Frequency of Neuropathic Pain and its Effects on Rehabilitation Outcomes, Balance Function and Quality of Life among People with Traumatic Spinal Cord Injury


  • Muhammad Shoaib, Ammar Abdul Rahman, Shahnawaz, Hina Anwer



SCI, Pain, Patients, Health


Introduction: Spinal cord injury (SCI) is the damage of the spinal cord from the foramen magnum to the cauda equina which happens because of coercion, incision or contusion.

Objectives: The study's main objective is to find out how often people who have a severe spinal cord injury have neuropathic pain and how it affects their rehabilitation, balance, and quality of life.
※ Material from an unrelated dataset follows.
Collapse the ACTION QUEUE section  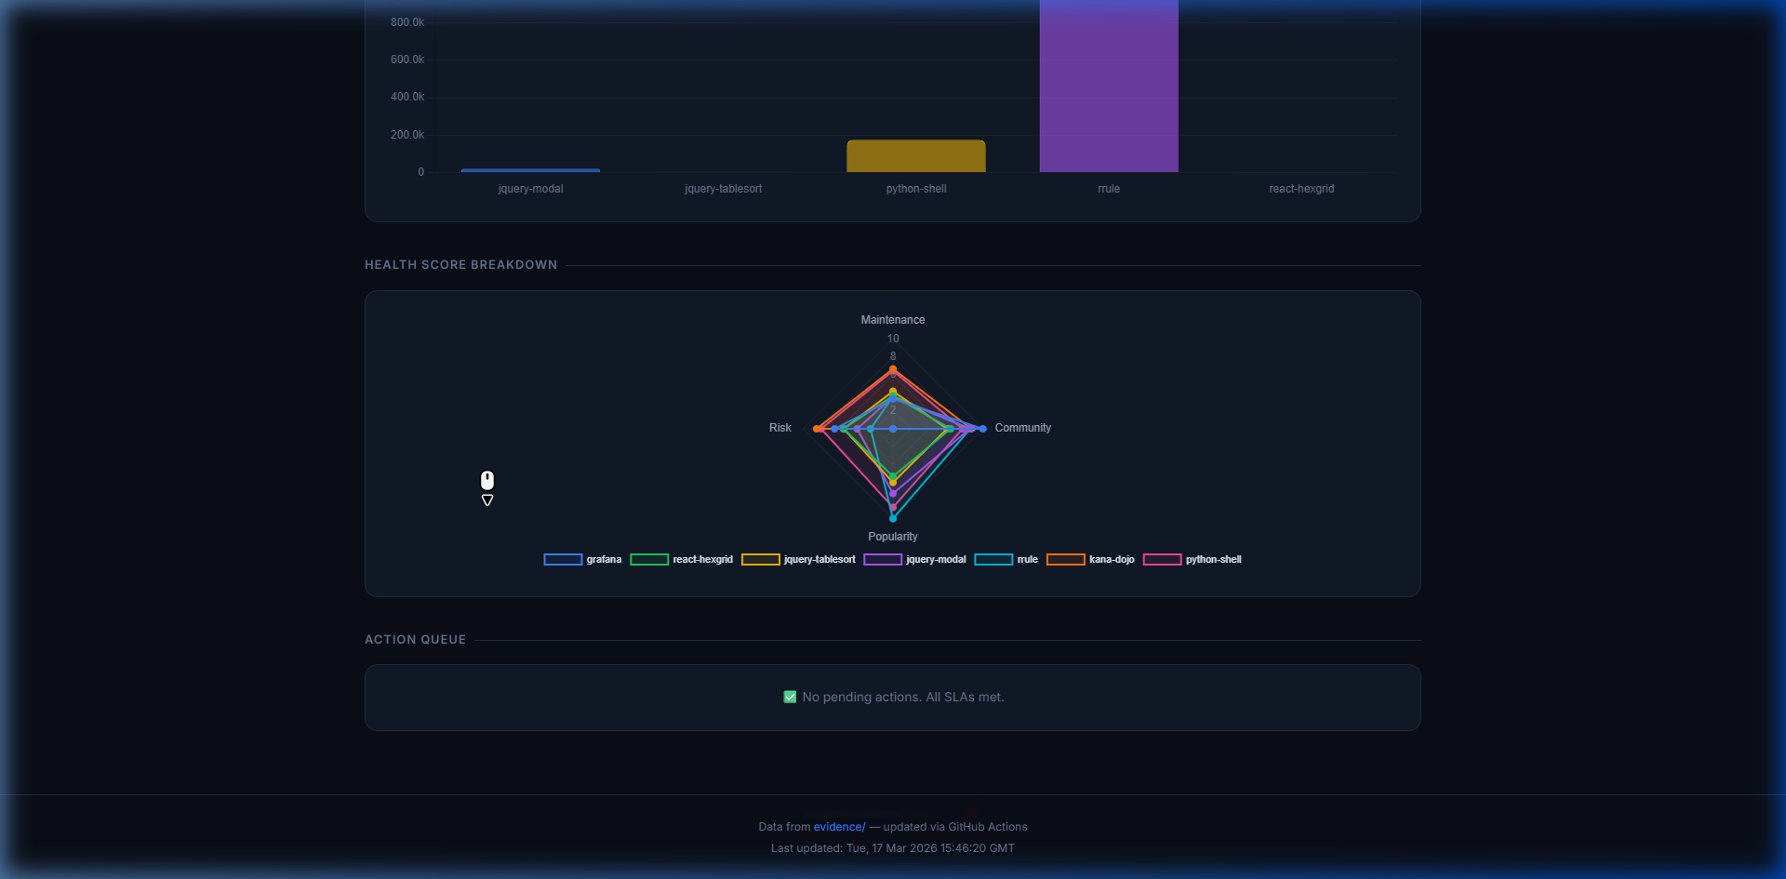pos(415,639)
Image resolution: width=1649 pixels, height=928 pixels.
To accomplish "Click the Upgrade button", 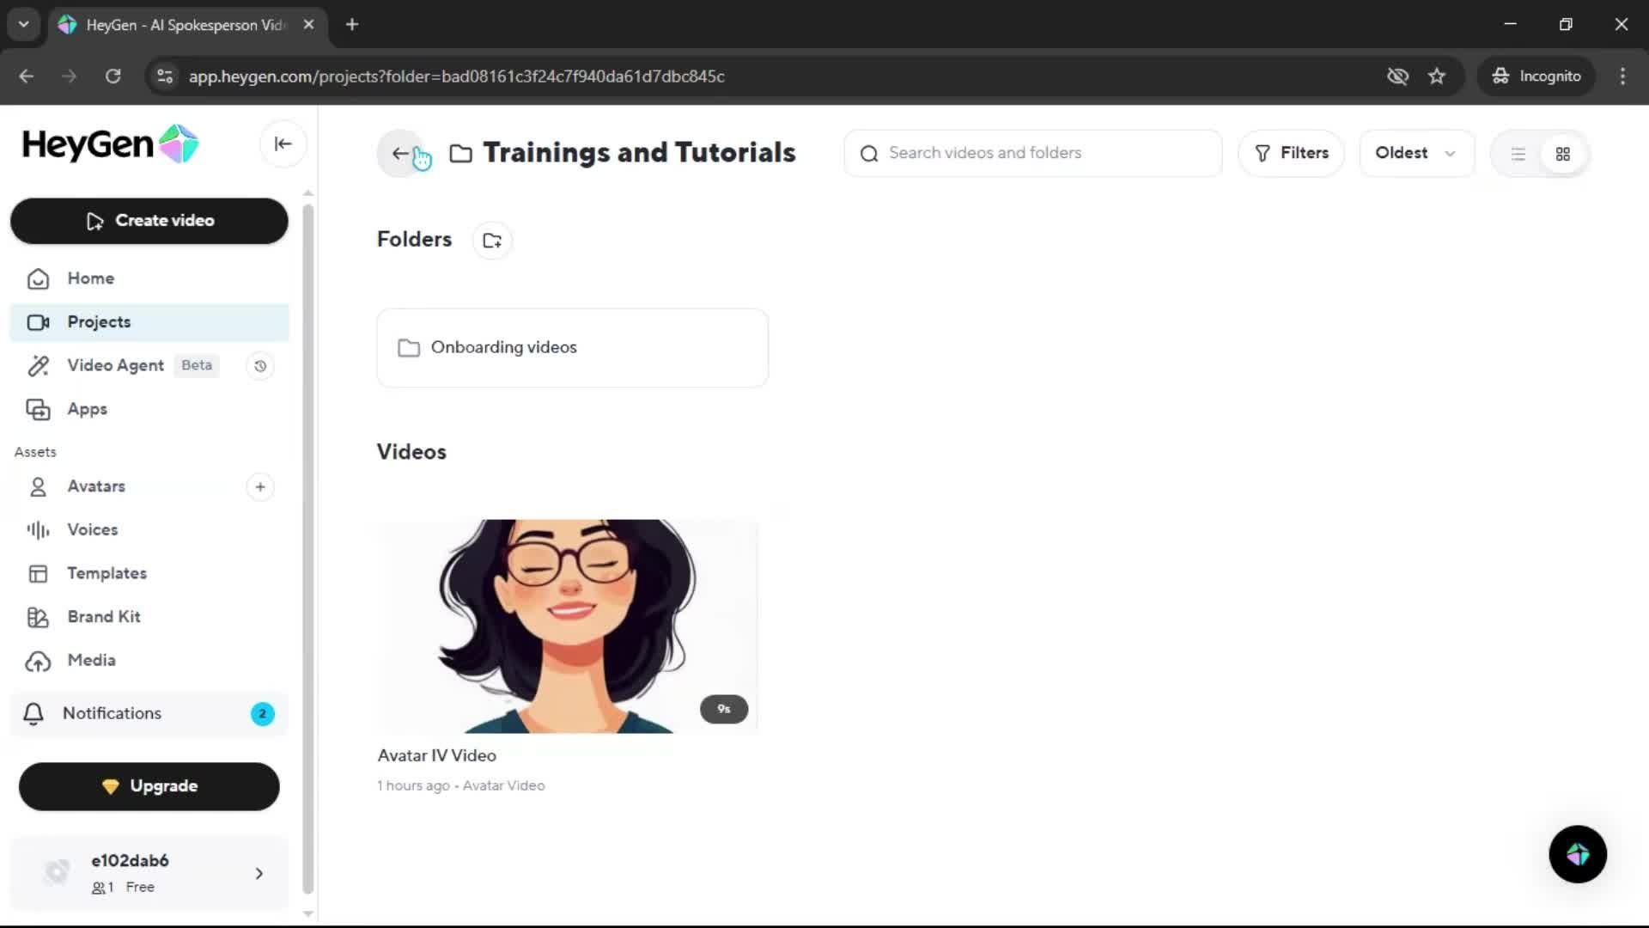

Material and methods: This descriptive study was conducted in Sheikh Zayed medical college, Rahim Yar Khan during 2020 to 2021. Most of the patients had started a SCI programme early on, including neurosurgeon and orthopaedic consults and therapy. The data were collected during the initial visit of the patients.

Results: The data was collected from 162 patients. At-level pain was reported by 34% of those with neuropathic pain, whereas below-level pain was reported by 66% of those with neuropathic pain. In certain cases, neuropathic pain was characterised as both at and below a certain degree.

Conclusion: It is concluded that Patients with traumatic SCI often experience a condition known as europathic pain. Patients' rehabilitation outcomes, balancing function, and general well-being may be impacted, as well as their general well-being.